** Start RECORDS PROVIDED **
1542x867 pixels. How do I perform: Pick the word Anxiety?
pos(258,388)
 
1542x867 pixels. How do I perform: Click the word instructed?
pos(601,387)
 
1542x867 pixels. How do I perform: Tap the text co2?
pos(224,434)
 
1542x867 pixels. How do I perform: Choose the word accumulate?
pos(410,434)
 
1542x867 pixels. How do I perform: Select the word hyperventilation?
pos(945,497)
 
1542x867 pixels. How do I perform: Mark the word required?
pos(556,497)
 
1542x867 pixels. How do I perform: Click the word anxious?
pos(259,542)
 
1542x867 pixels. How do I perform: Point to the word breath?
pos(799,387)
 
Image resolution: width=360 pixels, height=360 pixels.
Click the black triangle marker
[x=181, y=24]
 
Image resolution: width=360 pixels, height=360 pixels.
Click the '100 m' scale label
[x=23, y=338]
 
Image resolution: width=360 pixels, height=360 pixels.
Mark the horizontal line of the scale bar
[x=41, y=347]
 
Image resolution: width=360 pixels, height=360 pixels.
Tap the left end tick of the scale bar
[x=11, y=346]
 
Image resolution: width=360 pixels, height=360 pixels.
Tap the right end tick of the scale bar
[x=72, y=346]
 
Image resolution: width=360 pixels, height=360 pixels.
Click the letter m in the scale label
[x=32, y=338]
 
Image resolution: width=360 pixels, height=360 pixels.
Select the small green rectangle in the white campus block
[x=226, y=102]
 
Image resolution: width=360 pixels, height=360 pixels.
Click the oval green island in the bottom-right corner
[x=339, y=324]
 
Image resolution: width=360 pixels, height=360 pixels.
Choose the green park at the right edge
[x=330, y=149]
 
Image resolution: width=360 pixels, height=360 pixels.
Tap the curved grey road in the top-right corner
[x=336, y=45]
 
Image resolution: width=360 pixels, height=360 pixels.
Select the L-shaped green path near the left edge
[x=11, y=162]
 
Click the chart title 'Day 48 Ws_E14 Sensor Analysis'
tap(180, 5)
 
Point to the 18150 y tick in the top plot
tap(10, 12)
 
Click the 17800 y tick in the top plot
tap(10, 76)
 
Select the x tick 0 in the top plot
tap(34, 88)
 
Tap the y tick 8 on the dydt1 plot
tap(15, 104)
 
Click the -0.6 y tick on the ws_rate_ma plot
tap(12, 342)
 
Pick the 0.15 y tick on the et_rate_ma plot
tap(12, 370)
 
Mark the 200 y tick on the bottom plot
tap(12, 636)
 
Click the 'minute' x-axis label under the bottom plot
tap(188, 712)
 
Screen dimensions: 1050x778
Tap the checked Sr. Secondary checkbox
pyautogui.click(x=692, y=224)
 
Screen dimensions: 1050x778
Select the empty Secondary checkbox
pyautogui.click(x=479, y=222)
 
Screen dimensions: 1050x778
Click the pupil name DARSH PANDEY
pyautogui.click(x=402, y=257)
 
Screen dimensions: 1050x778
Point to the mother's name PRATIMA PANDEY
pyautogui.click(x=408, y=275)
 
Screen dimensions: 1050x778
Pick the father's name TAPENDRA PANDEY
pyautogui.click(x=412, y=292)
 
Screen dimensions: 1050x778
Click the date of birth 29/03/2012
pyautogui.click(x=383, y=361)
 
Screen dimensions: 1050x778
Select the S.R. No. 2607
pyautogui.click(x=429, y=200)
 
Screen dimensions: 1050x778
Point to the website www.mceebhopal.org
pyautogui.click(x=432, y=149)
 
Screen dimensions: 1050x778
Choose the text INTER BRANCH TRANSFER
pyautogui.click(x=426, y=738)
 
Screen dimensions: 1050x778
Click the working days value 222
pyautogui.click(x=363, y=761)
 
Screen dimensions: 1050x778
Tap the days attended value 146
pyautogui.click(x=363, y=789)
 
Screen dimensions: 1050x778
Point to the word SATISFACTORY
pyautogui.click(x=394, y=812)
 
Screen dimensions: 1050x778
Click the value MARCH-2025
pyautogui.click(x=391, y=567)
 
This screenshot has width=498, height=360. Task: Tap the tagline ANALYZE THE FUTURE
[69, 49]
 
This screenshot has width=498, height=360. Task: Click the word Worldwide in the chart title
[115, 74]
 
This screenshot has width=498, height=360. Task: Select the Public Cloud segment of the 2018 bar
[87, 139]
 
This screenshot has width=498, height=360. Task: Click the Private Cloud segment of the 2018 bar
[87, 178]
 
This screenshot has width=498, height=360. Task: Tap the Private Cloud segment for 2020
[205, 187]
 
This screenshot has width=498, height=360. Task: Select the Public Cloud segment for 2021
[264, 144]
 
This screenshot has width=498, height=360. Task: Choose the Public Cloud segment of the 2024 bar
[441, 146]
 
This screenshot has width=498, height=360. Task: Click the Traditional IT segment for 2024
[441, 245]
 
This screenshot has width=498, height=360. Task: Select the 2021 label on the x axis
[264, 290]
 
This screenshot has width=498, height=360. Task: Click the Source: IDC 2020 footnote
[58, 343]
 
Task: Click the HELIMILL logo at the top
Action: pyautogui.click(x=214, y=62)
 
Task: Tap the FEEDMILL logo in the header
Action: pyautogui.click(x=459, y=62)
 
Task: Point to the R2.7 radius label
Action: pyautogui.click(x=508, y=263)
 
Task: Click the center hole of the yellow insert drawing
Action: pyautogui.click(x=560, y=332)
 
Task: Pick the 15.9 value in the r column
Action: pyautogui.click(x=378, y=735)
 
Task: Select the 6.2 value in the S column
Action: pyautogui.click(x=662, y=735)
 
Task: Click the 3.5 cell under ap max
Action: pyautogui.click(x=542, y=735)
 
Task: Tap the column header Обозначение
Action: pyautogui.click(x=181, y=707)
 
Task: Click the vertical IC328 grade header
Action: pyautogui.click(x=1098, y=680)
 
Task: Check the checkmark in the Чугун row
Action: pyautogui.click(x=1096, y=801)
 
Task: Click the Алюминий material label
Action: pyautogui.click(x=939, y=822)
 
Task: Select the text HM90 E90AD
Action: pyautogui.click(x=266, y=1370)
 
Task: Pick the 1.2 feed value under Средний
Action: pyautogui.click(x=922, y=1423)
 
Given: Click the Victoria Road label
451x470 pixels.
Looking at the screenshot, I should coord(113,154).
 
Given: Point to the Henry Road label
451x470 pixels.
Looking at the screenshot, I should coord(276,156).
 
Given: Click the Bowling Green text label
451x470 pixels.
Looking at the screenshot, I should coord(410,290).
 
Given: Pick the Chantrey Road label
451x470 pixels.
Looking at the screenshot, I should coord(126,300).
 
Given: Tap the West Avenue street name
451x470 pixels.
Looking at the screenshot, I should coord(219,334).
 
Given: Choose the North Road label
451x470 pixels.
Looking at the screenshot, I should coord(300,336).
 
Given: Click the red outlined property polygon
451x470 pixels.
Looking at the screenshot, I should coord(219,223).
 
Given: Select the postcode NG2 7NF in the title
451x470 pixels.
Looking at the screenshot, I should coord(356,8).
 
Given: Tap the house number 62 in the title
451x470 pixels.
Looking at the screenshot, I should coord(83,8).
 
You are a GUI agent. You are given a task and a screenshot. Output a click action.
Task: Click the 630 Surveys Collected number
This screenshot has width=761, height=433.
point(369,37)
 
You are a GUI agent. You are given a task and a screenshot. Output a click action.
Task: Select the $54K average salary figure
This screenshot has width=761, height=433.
** End RECORDS PROVIDED **
Copy out every entry above word for word.

• EXERCISE OUTPUT
1542x867 pixels. How do I perform: Pick the word Anxiety?
pos(258,388)
 
1542x867 pixels. How do I perform: Click the word instructed?
pos(601,387)
 
1542x867 pixels. How do I perform: Tap the text co2?
pos(224,434)
 
1542x867 pixels. How do I perform: Choose the word accumulate?
pos(410,434)
 
1542x867 pixels. How do I perform: Select the word hyperventilation?
pos(945,497)
 
1542x867 pixels. How do I perform: Mark the word required?
pos(556,497)
 
1542x867 pixels. How do I perform: Click the word anxious?
pos(259,542)
 
1542x867 pixels. How do I perform: Point to the word breath?
pos(799,387)
 
Image resolution: width=360 pixels, height=360 pixels.
Click the black triangle marker
[x=181, y=24]
 
Image resolution: width=360 pixels, height=360 pixels.
Click the '100 m' scale label
[x=23, y=338]
 
Image resolution: width=360 pixels, height=360 pixels.
Mark the horizontal line of the scale bar
[x=41, y=347]
 
Image resolution: width=360 pixels, height=360 pixels.
Tap the left end tick of the scale bar
[x=11, y=346]
 
Image resolution: width=360 pixels, height=360 pixels.
Tap the right end tick of the scale bar
[x=72, y=346]
 
Image resolution: width=360 pixels, height=360 pixels.
Click the letter m in the scale label
[x=32, y=338]
 
Image resolution: width=360 pixels, height=360 pixels.
Select the small green rectangle in the white campus block
[x=226, y=102]
 
Image resolution: width=360 pixels, height=360 pixels.
Click the oval green island in the bottom-right corner
[x=339, y=324]
 
Image resolution: width=360 pixels, height=360 pixels.
Choose the green park at the right edge
[x=330, y=149]
 
Image resolution: width=360 pixels, height=360 pixels.
Tap the curved grey road in the top-right corner
[x=336, y=45]
 
Image resolution: width=360 pixels, height=360 pixels.
Select the L-shaped green path near the left edge
[x=11, y=162]
 
Click the chart title 'Day 48 Ws_E14 Sensor Analysis'
tap(180, 5)
 
Point to the 18150 y tick in the top plot
tap(10, 12)
 
Click the 17800 y tick in the top plot
tap(10, 76)
 
Select the x tick 0 in the top plot
tap(34, 88)
 
Tap the y tick 8 on the dydt1 plot
tap(15, 104)
 
Click the -0.6 y tick on the ws_rate_ma plot
tap(12, 342)
 
Pick the 0.15 y tick on the et_rate_ma plot
tap(12, 370)
 
Mark the 200 y tick on the bottom plot
tap(12, 636)
 
Click the 'minute' x-axis label under the bottom plot
tap(188, 712)
 
Screen dimensions: 1050x778
Tap the checked Sr. Secondary checkbox
pyautogui.click(x=692, y=224)
 
Screen dimensions: 1050x778
Select the empty Secondary checkbox
pyautogui.click(x=479, y=222)
 
Screen dimensions: 1050x778
Click the pupil name DARSH PANDEY
pyautogui.click(x=402, y=257)
 
Screen dimensions: 1050x778
Point to the mother's name PRATIMA PANDEY
pyautogui.click(x=408, y=275)
 
Screen dimensions: 1050x778
Pick the father's name TAPENDRA PANDEY
pyautogui.click(x=412, y=292)
 
Screen dimensions: 1050x778
Click the date of birth 29/03/2012
pyautogui.click(x=383, y=361)
 
Screen dimensions: 1050x778
Select the S.R. No. 2607
pyautogui.click(x=429, y=200)
 
Screen dimensions: 1050x778
Point to the website www.mceebhopal.org
pyautogui.click(x=432, y=149)
 
Screen dimensions: 1050x778
Choose the text INTER BRANCH TRANSFER
pyautogui.click(x=426, y=738)
 
Screen dimensions: 1050x778
Click the working days value 222
pyautogui.click(x=363, y=761)
 
Screen dimensions: 1050x778
Tap the days attended value 146
pyautogui.click(x=363, y=789)
 
Screen dimensions: 1050x778
Point to the word SATISFACTORY
pyautogui.click(x=394, y=812)
 
Screen dimensions: 1050x778
Click the value MARCH-2025
pyautogui.click(x=391, y=567)
 
This screenshot has width=498, height=360. Task: Tap the tagline ANALYZE THE FUTURE
[69, 49]
 
This screenshot has width=498, height=360. Task: Click the word Worldwide in the chart title
[115, 74]
 
This screenshot has width=498, height=360. Task: Select the Public Cloud segment of the 2018 bar
[87, 139]
 
This screenshot has width=498, height=360. Task: Click the Private Cloud segment of the 2018 bar
[87, 178]
 
This screenshot has width=498, height=360. Task: Tap the Private Cloud segment for 2020
[205, 187]
 
This screenshot has width=498, height=360. Task: Select the Public Cloud segment for 2021
[264, 144]
 
This screenshot has width=498, height=360. Task: Choose the Public Cloud segment of the 2024 bar
[441, 146]
 
This screenshot has width=498, height=360. Task: Click the Traditional IT segment for 2024
[441, 245]
 
This screenshot has width=498, height=360. Task: Select the 2021 label on the x axis
[264, 290]
 
This screenshot has width=498, height=360. Task: Click the Source: IDC 2020 footnote
[58, 343]
 
Task: Click the HELIMILL logo at the top
Action: pyautogui.click(x=214, y=62)
 
Task: Tap the FEEDMILL logo in the header
Action: pyautogui.click(x=459, y=62)
 
Task: Point to the R2.7 radius label
Action: pyautogui.click(x=508, y=263)
 
Task: Click the center hole of the yellow insert drawing
Action: pyautogui.click(x=560, y=332)
 
Task: Pick the 15.9 value in the r column
Action: pyautogui.click(x=378, y=735)
 
Task: Select the 6.2 value in the S column
Action: pyautogui.click(x=662, y=735)
 
Task: Click the 3.5 cell under ap max
Action: pyautogui.click(x=542, y=735)
 
Task: Tap the column header Обозначение
Action: pyautogui.click(x=181, y=707)
 
Task: Click the vertical IC328 grade header
Action: pyautogui.click(x=1098, y=680)
 
Task: Check the checkmark in the Чугун row
Action: pyautogui.click(x=1096, y=801)
 
Task: Click the Алюминий material label
Action: pyautogui.click(x=939, y=822)
 
Task: Select the text HM90 E90AD
Action: pyautogui.click(x=266, y=1370)
 
Task: Pick the 1.2 feed value under Средний
Action: pyautogui.click(x=922, y=1423)
 
Given: Click the Victoria Road label
451x470 pixels.
Looking at the screenshot, I should coord(113,154).
 
Given: Point to the Henry Road label
451x470 pixels.
Looking at the screenshot, I should coord(276,156).
 
Given: Click the Bowling Green text label
451x470 pixels.
Looking at the screenshot, I should coord(410,290).
 
Given: Pick the Chantrey Road label
451x470 pixels.
Looking at the screenshot, I should coord(126,300).
 
Given: Tap the West Avenue street name
451x470 pixels.
Looking at the screenshot, I should coord(219,334).
 
Given: Choose the North Road label
451x470 pixels.
Looking at the screenshot, I should coord(300,336).
 
Given: Click the red outlined property polygon
451x470 pixels.
Looking at the screenshot, I should coord(219,223).
 
Given: Select the postcode NG2 7NF in the title
451x470 pixels.
Looking at the screenshot, I should coord(356,8).
 
Given: Tap the house number 62 in the title
451x470 pixels.
Looking at the screenshot, I should coord(83,8).
 
You are a GUI agent. You are given a task and a screenshot. Output a click action.
Task: Click the 630 Surveys Collected number
This screenshot has width=761, height=433.
point(369,37)
 
You are a GUI agent. You are given a task and a screenshot. Output a click action.
Task: Select the $54K average salary figure
This screenshot has width=761, height=433.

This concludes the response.